Christ suffered and “died for our sins, according to the scriptures.” He didn’t just hurt over them; He wasn’t simply ashamed of them. He didn’t unjustly loose His job or friends because He was charged with our sins. “He SUFFERED for our sins,” and in the course of those sufferings, He died by way of what may be the most cruel of all executions. His blood was poured out under that cross. He suffered inexpressible pain and grief for our sins.

A man was once talking to his daughter about the sacrifice of the Passover Lamb. This little girl had recently been to a petting zoo and had come face to face with a month-old lamb. As she listened to her father, she began to bristle and fume – “I don’t like killing lambs!” Later that evening, Dad had time to reflect upon what his daughter had said. If she was repulsed by the thought of the bloody death of an innocent lamb, how much more must the Holy God been repulsed by the grisly death of the far more infinitely innocent Son of God? How God must be repulsed by the sins of men which necessitated that innocent death? There was no other way to reconciliation with God except through Christ’s sufferings.

But then too, “He was quickened by the Spirit.” Here we come to a different, hour-long message. I hope it is sufficient to say this morning “if Christ be not raised, your faith is vain; ye are yet in your sins.” If Christ be not raised, those who are asleep in Christ have perished for ever. “Christ died for our sins according to the Scriptures, and he was buried and he rose again the third day according to the Scriptures.”

And again, for what Purpose? To bring us to God.

This verse does not say, “So that we might be forgiven of our sins” – although that is the truth. This doesn’t say: That we might become the sons of God, adopted by the Lord. This doesn’t say: So that we might go to Heaven and escape Hell and the Lake of Fire. This verse says: “Christ died for our sins that He might bring us to God.”

If you took my wife away from me, I would be half a man, a shell, an empty pupa. But that is only looking at David Oldfield from a human point of view. This man’s spirit and soul were created to fellowship with its Creator. And so was yours. As long as we live without Christ, we live without God. And we live outside the purpose of our Creation. Without the Lord we are half men, shells, and empty pupae.

Yes, sin has made us aliens and strangers from the promises of God. But Christ suffered for sins that He might bring us back to God. He died that we might be reconciled to God. Paul wrote to the church in Colossi and reminded them of their salvation. “And you, that were sometime alienated and enemies in our mind by wicked works, yet now hath he reconciled.” And how did that occur? “Christ (established that) peace through the blood of his cross.”

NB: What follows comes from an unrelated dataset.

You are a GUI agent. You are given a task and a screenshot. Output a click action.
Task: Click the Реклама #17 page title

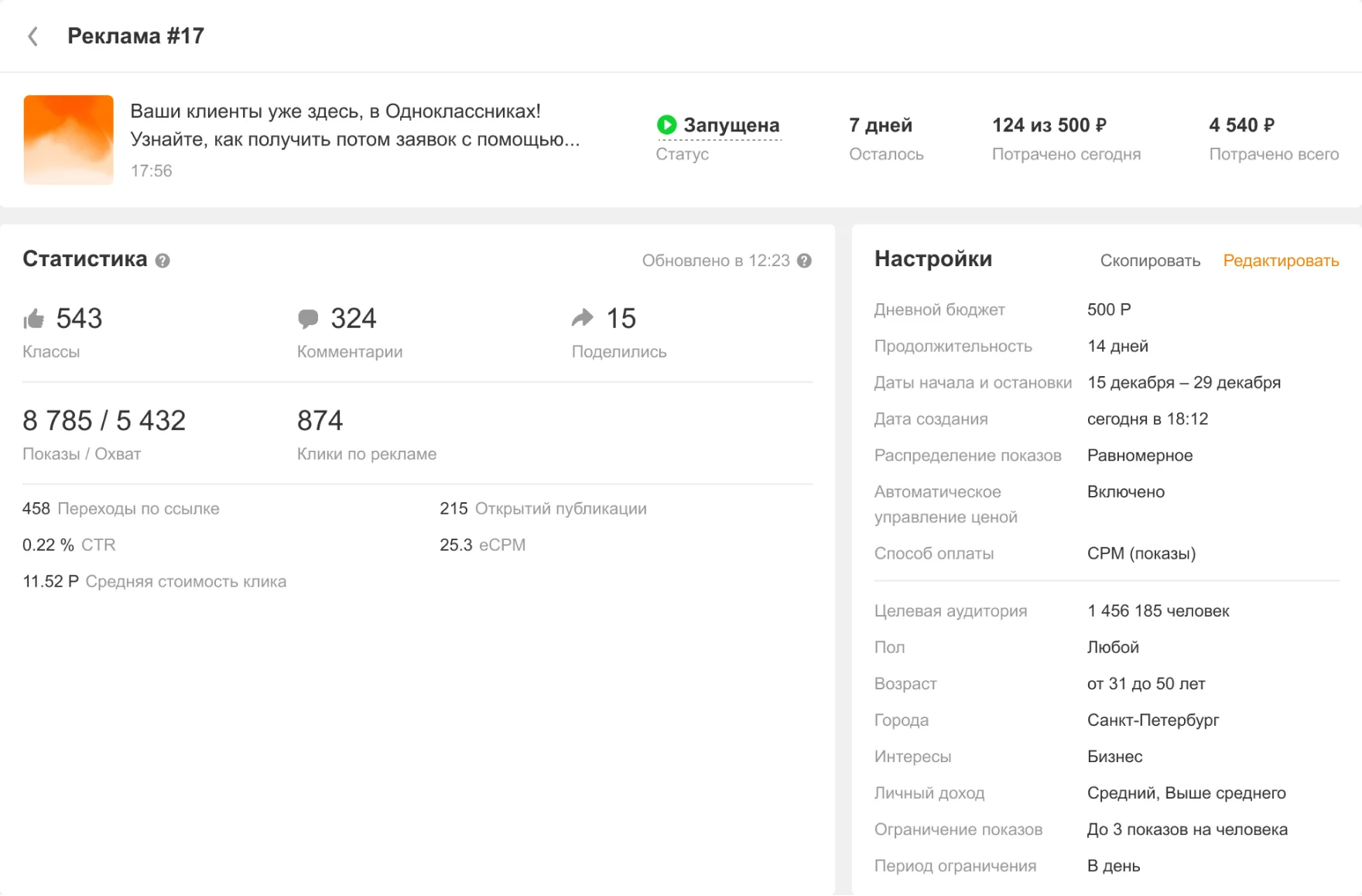coord(135,36)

I think that there is a serious mistake in evangelism today in its emphasis. Too much we put salvation in the context of heaven, escaping hell, forgiveness of sin. Too little do we talk about the prodigal returning to the homestead and to the Father. Too little do we talk about the Father, in the light of the prodigal son. “Salvation” is not just justification – an accountants’ declaration of balanced account. It’s not just regeneration – a new life and a new mansion in glory. What man needs is reconciliation and communion with Jehovah. To be like Adam in the garden in the cool of the evening with the Lord. Like David in the Psalms enjoying the Lord in the fullness of fellowship. Like the loved one in the Song of Solomon. That is the place where God wants His chosen people.

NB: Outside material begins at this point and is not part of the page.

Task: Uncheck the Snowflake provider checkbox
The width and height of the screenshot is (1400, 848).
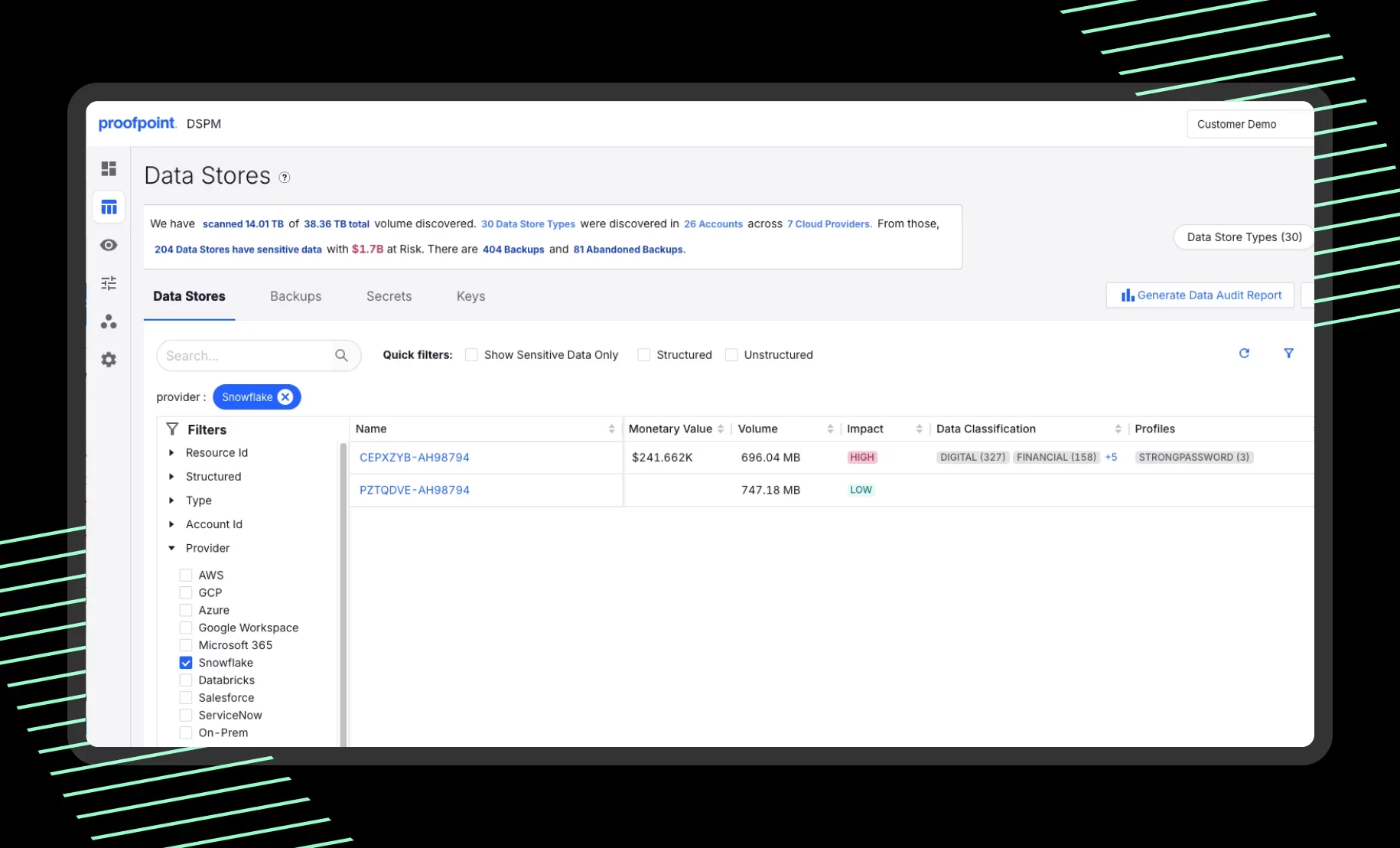Action: [186, 663]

This morning I take up Paul’s theme in II Corinthians 5 – “Now then I am an ambassador for Christ, as though God did beseech you through me.” I plead with you in the name of Christ: “Be ye reconciled to God.” Cast yourself down before the cross of Christ and Jesus’ sufferings. Acknowledge your dependence upon Him for introduction and reconciliation. None of us will ever be anything until we once again in arms of our Creator. Will you repent of your sins and meet Christ in faith at His cross this morning?